Wound Type | Dressing | Rationale for Ordered Dressing |
Diabetic foot ulcer, left great toe (arterial) | Gauze | |
Venous stasis ulcer, left lateral malleous | Alginate | |
Surgical incision with staples | Gauze |
- How will Marya know what/how much dressing materials will be needed for each type of dressing?
- When planning for implementation of these wound care procedures, what are the commonalities of procedural steps in readying the patients for the dressing change?
- Marya plans to use a gown and face shield for each of the ordered treatments. Is doing so appropriate to the procedures? Give a rationale for your decision.
The day’s rounds begin with a visit to the post-operative patient. The dressing needs to be changed and the Penrose drain advanced 6 mm per physician orders. This is the first time that the Penrose drain order will be implemented.
- What equipment will be needed to implement the order?

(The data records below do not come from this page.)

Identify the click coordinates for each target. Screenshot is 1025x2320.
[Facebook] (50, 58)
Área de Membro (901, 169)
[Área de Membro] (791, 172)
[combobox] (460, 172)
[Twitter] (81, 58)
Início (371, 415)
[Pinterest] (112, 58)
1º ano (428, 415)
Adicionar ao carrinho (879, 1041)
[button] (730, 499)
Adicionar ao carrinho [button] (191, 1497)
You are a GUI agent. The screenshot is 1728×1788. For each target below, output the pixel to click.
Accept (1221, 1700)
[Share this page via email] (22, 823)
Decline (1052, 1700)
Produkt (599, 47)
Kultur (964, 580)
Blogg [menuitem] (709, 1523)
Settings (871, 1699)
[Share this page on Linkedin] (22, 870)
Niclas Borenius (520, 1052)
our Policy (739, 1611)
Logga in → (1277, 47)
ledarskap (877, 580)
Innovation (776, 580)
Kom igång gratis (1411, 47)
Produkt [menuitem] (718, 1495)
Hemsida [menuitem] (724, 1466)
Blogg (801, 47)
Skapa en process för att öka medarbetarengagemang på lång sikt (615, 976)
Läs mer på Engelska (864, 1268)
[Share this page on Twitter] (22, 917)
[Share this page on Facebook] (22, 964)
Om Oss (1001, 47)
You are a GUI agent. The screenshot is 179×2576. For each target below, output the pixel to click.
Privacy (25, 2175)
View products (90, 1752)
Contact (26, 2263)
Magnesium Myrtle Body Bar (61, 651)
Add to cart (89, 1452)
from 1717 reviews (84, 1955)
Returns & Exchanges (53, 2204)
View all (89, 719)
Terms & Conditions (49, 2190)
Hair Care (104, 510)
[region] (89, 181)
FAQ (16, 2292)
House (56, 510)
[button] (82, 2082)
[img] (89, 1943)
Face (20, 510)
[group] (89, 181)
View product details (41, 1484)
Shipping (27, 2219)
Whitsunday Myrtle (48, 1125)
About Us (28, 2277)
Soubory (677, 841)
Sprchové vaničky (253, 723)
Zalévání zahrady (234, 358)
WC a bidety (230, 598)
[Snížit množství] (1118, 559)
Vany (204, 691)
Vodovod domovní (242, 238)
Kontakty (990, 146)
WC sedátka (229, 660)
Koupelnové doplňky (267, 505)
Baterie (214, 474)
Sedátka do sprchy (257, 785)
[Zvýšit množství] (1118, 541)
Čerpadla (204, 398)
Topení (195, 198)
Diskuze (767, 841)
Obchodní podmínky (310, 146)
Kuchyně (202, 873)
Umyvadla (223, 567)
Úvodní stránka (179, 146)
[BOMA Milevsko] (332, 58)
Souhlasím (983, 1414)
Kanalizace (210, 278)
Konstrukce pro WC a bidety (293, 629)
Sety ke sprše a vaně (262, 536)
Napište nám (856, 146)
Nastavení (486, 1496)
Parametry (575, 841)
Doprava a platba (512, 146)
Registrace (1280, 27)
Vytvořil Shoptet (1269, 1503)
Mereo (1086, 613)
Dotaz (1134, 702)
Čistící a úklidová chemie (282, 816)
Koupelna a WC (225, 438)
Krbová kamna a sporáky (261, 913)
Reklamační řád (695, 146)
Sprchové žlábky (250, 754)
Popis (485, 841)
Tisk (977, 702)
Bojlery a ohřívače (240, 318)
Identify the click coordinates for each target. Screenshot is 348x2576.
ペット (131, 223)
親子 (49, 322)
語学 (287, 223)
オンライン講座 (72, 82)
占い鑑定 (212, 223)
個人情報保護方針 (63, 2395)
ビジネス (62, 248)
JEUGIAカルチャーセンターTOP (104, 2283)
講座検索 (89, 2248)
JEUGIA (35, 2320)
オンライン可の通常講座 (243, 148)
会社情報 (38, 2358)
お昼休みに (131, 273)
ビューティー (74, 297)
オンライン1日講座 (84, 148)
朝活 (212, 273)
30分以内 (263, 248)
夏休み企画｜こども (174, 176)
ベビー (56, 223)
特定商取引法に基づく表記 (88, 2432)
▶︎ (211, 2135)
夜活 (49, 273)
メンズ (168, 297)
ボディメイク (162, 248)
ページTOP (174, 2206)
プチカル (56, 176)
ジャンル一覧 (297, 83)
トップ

- The patient has Montgomery straps holding the dressings covering the Penrose drain. What is the purpose of these straps?
- The patient is extremely apprehensive about “anyone pulling on something sticking out of me.” Describe how Marya should explain the procedure to the patient.
The next dressing procedure involves irrigation of the wound and placement of the alginate dressing.
- How should the patient be positioned to complete the irrigation?
- What would signify that the alginate dressing is no longer indicated as treatment for this type of wound?
The last patient to be seen this morning is the new admission with the pressure ulcer on the coccyx area. This patient’s Braden score shows 1’s for sensory perception, moisture, activity, mobility, and friction and shear. No information is available regarding nutritional intake.
- What other information can be used to determine the nutritional status of this patient? Consider the laboratory and diagnostic data found on the patient’s chart.
- Assessment of the wound reveals the following characteristics: oval wound 10 cm length × 7.5 cm width, maceration, erythema, edema, and large amount of slough noted. To help with débridement of the wound, Marya orders a wet-to-dry dressing to be changed bid for 2 days. Why is this dressing indicated, and why is it limited to 2 days?
- The wound care nurse assesses the student’s technique in placing the wet-to-dry gauze dressing into the pressure wound. She notes that Marya spends extra time pulling the gauze apart to expand its bulk before placing it into the wound instead of using the gauze pads as packaged. What should be the wound care nurse’s critique concerning this step of the procedure?
- Describe the most appropriate method to secure this dressing in place. What factors did you consider in making your decision regarding securing the dressing?
- Prevention of further pressure wounds is important in the care of this patient. Using the available patient data and the present situation, according to the decision-making tree for management of tissue loads, which type of support service is indicated for this patient?
- A diagnosis of Impaired Tissue Integrity† is identified for this patient. How do the defining characteristics of this diagnosis differentiate it from a diagnosis of Impaired Skin Integrity?
- The NOC outcome of Wound Healing, Secondary Intention is chosen and the NIC interventions address pressure ulcer care. In review of the individualized interventions appropriate to this problem, which interventions can be delegated to the unlicensed assistive personnel?